Child Poverty in Yemen
Yemen is currently in the middle of the worst humanitarian crisis in the world. Yemen has been in conflict since 2015, a situation that has devastated its economy. COVID-19 also hit Yemen’s economy hard due to a fall in global prices, weak public infrastructure and a limited ability to cope with extreme climate events. Yemen’s death rate is currently five times the global average. Unfortunately, the crisis Yemen is experiencing most heavily impacts children and puts millions of kids at risk of starvation. Here is more information on child poverty in Yemen.
The Crisis in Yemen
There is an immense tragedy occurring in Yemen. Estimates have determined that Yemen’s overall poverty rate is 80% and the war has already set back the country’s development by 25 years. In addition to facing the enormous impact of the COVID-19 pandemic, Yemen continues to battle mass outbreaks of preventable diseases such as cholera, diptheria, measles and dengue fever. On top of fighting these diseases, the conflict in Yemen is actively occurring. The war has resulted in the deaths of nearly a quarter of a million people from its start in 2015 to mid-2021. Unfortunately, Yemen’s children are the most vulnerable members of society and this crisis has caused child poverty in Yemen to be a critical issue.

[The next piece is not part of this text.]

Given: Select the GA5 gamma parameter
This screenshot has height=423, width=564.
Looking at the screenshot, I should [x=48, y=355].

Starvation and Malnutrition
According to UNICEF, 11 million children in Yemen urgently need humanitarian assistance. Child poverty in Yemen is continuing to rise, and more than 2.3 million children could starve by the end of 2021. This represents an unprecedented hunger crisis. Of these 2.3 million, expectations have stated that 400,000 will face acute malnutrition and could die without urgent treatment. Additionally, 1.2 million pregnant and breastfeeding mothers may experience malnourishment by the end of 2021, meaning that over 1 million children will be born in hunger. Between 2015 and 2020, over 3,000 children have been killed as a result of the war. As a result of facing so much trauma and conflict, an astonishing half of the children in Yemen are struggling with depression.
Impact on Education
Beyond the fact that the pandemic and conflict in Yemen are impacting children’s basic needs such as food, education is also under threat. Before the pandemic, 2 million children were out of school and 3.7 million more were at risk of leaving school altogether. Pandemic closures increased the number of kids at risk to 8 million, and teachers are not receiving pay. At least 4.7 million children are in need of educational assistance. Schools lack funds, resources and adequate sanitation, especially for girls. According to UNICEF, Yemen now owes $70 million in stipends to teachers. In addition to the pandemic preventing attendance, the conflict has destroyed about 2,000 schools.

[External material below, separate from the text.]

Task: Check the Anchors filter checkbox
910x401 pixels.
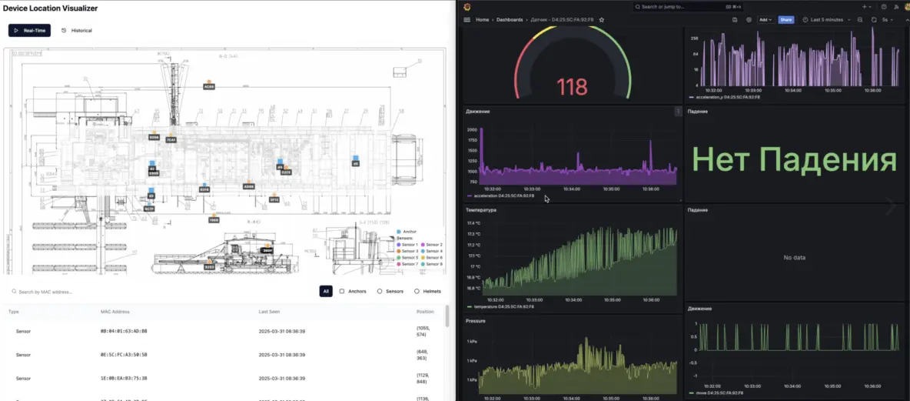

The Yemenis are resilient and are searching for solutions despite all of the turmoil. Communities are rebuilding their own schools and providing these schools with essential resources. The vast majority of schools in Yemen have no electricity. This means that kids have no access to clean water and sanitation services. The Yemen Emergency Electricity Access Project is working to install solar energy systems in schools. Solar energy can provide sanitary resources to students and the community. It also improves children’s experience in the classroom by providing light and a comfortable environment. This project should help at least 1.3 million people. Meanwhile, the United Nations Development Program (UNDP) put up nine solar microgrids to improve energy access.

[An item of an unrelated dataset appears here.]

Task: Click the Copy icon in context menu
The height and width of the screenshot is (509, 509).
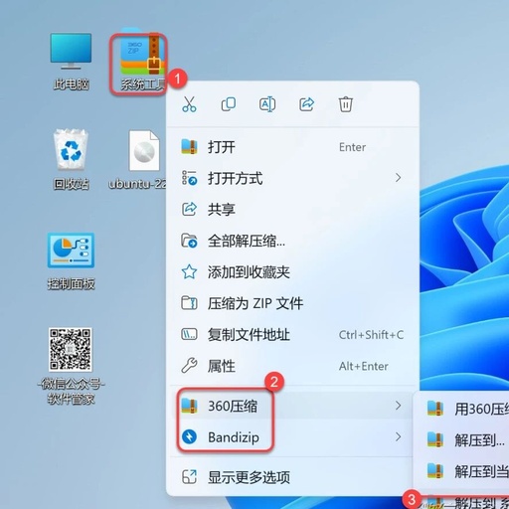Action: pyautogui.click(x=229, y=104)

In order to combat the mental health crisis in Yemen, social workers are providing mobile counseling. In 2018, UNFPA established six psychological support centers. Since then, these centers provided mobile psychological support to about 18,000 people, and the demand for these services is rising due to both the pandemic and continuing conflict.
Spreading the Word
The crisis in Yemen is vast and will take a united effort to address. One important factor in working to end this crisis is awareness. Social media posts, conversations and contacting U.S. government representatives are all methods to spread the word. While the U.S. did suggest a ceasefire in Yemen, this request will likely go unheeded if it does not take sufficient action to halt military support to the Saudi and Emirati-led coalition. The resilience of the Yemenis and help from the rest of the world can fight child poverty in Yemen and aid in the overarching crisis.